The Alligator Records – 20th Anniversary Collection traz um total de 35 faixas, cujos créditos estão impressos no encarte, junto com o título e ano do LP em que cada gravação foi extraída. Há cada biscoito fino, que vou te contar… estão lá, por exemplo, a lendária gravação de ‘Trouble in mind’ feita por Big Walter Horton e seu filho, Carey Bell, e lançada em 1972. Também a épica ‘Going back home’, temperada com muito soul e que estabeleceu a carreira de Son Seals, aposta que a gravadora fez em um novato e que deu tão certo que Iglauer o elenca como um dos maiores orgulhos que ele teve junto à Alligator.
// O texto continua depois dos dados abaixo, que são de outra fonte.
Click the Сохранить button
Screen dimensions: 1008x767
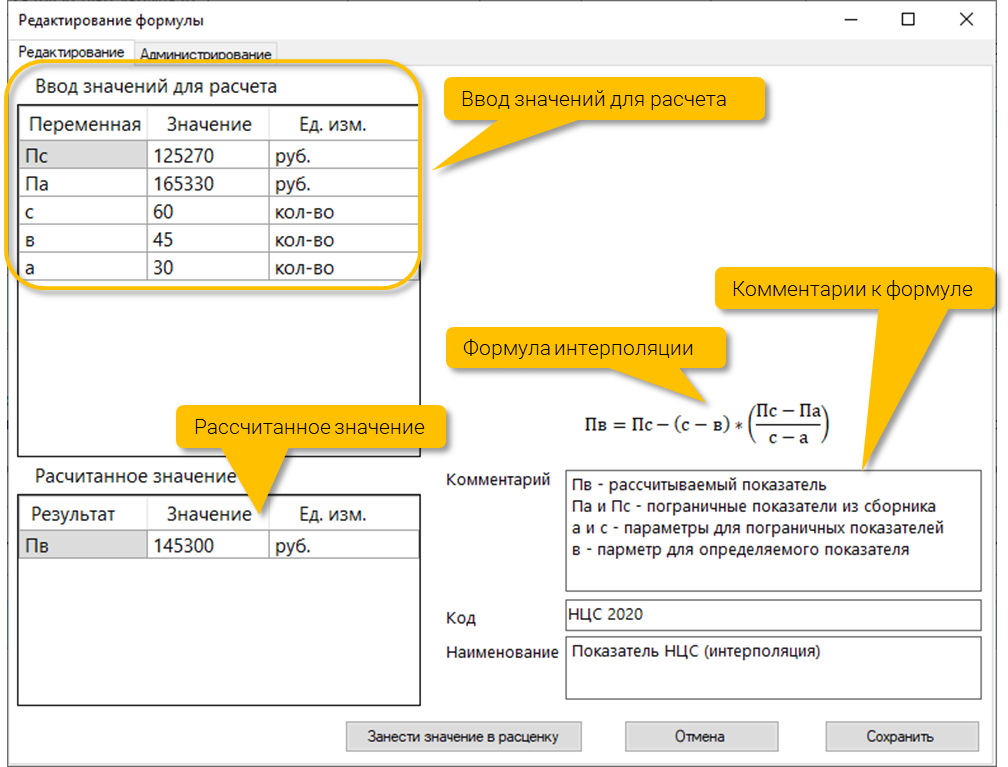901,737
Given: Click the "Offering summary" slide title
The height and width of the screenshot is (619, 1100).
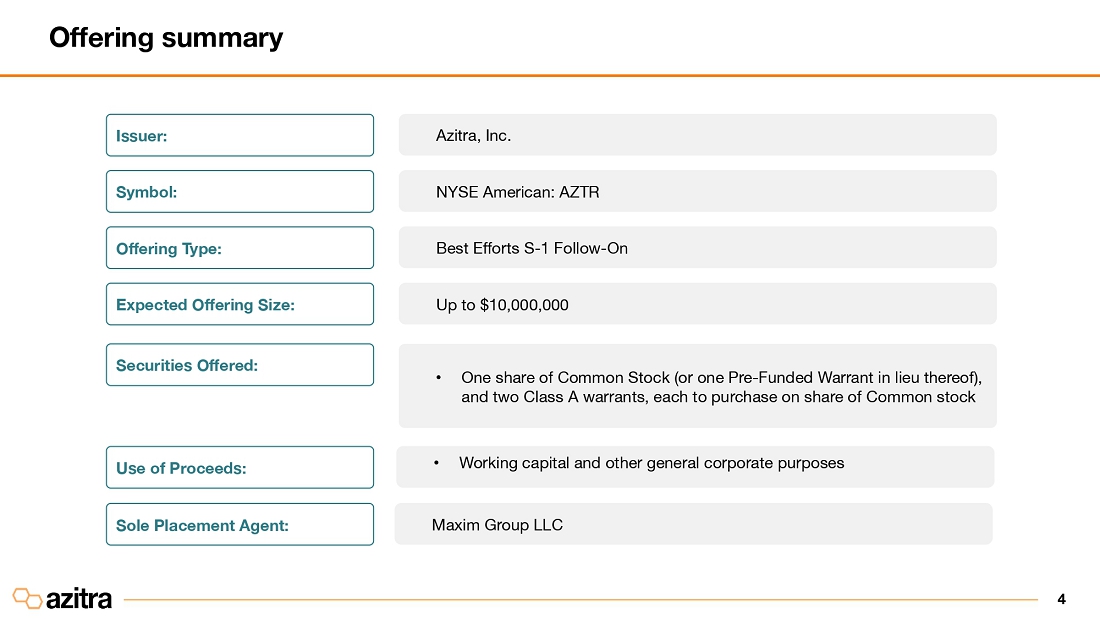Looking at the screenshot, I should coord(166,38).
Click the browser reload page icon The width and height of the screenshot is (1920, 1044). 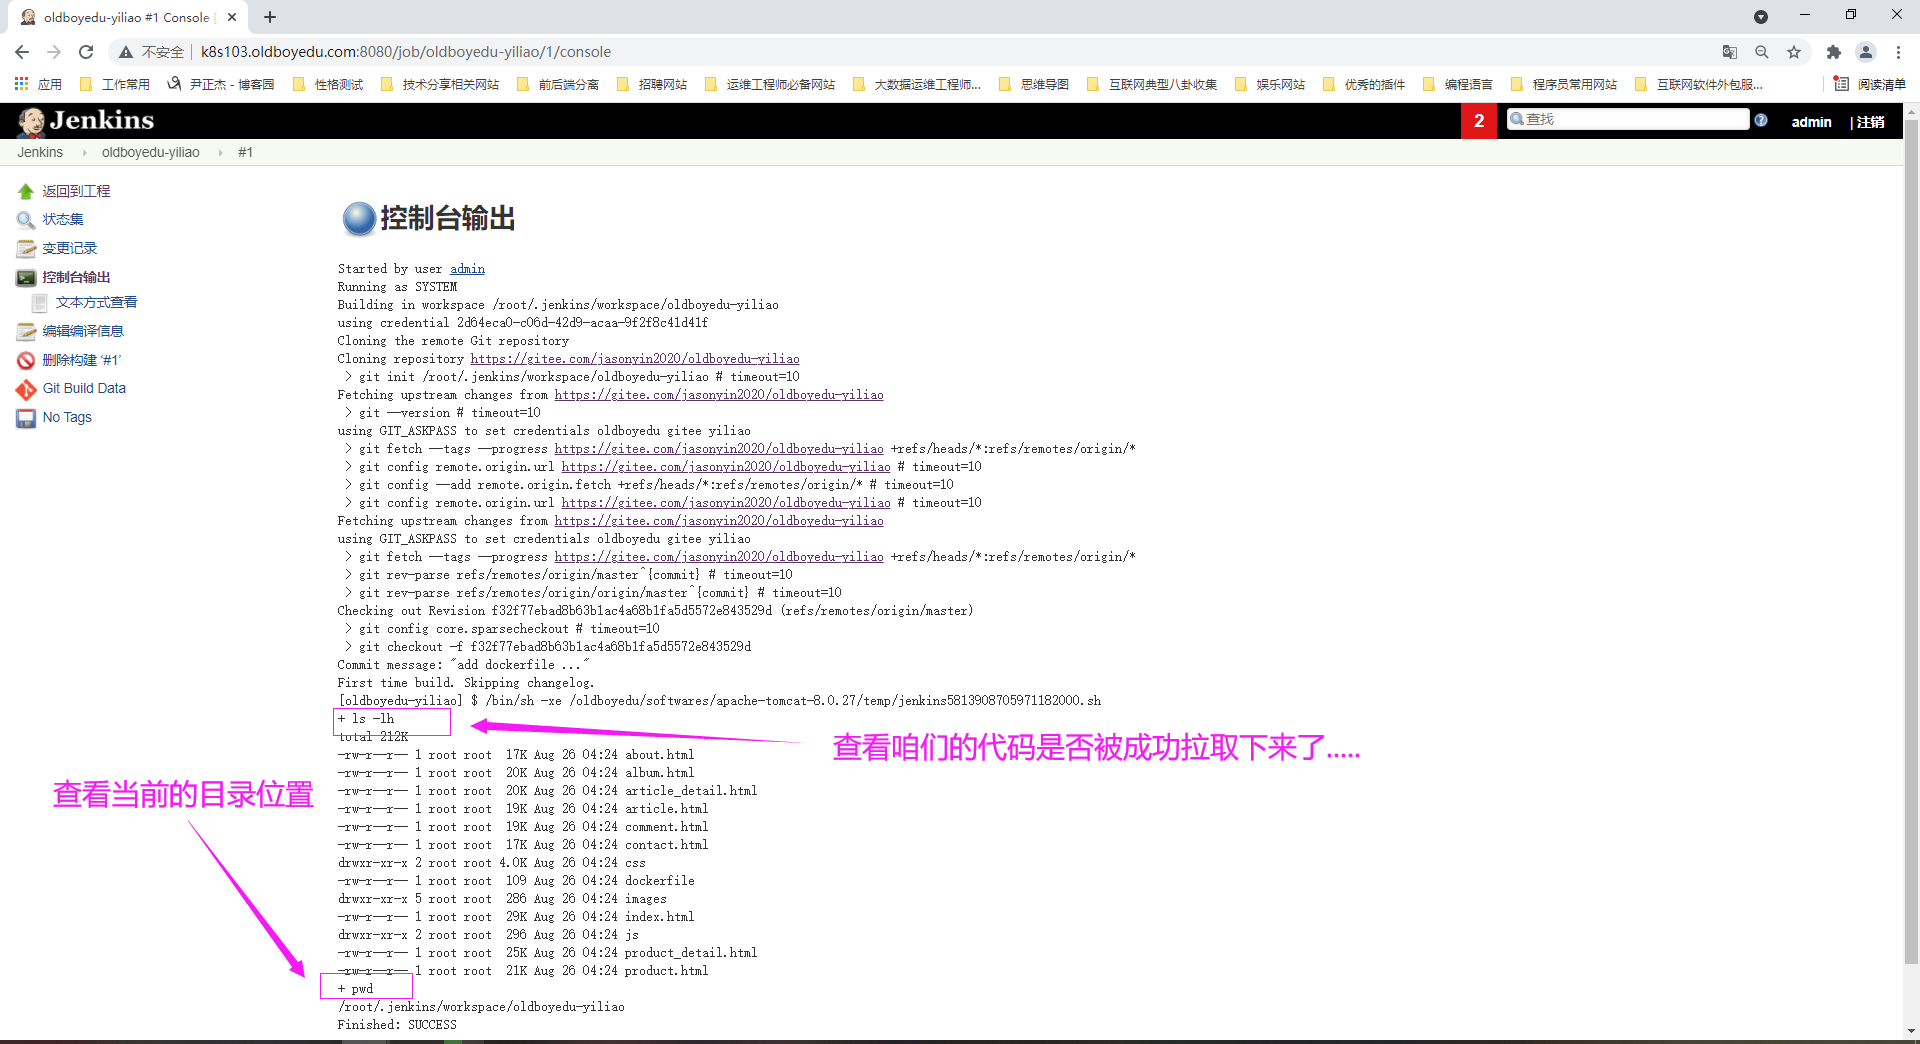tap(86, 52)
Há na seleção, também, encontros memoráveis, como Albert Collins e Johnny Coperland fazendo riffs de guitarra voarem ao redor de ‘Black cat bone’, ou A.C. Reed tirando um som com Stevie Ray Vaughan em ‘These blues is killing me’, ou o encontro monstruoso dos gaitistas Carey Bell e Junior Wells em ‘Second hand man’, lançada no extraordinário disco Harp Attack!, de 1990.

Então se você gosta de música, especialmente de blues e sua variação mais elétrica, eis aqui uma caixa de jóias com pedras reluzentes, trabalhadas artesanalmente em estúdio, com muita paixão, alma e dedicação. Então, morda esse jacaré e se deixe levar por solos de guitarra, que irão te conquistar.

*Coluna publicada originalmente na edição impressa de 17 de outubro de 2023.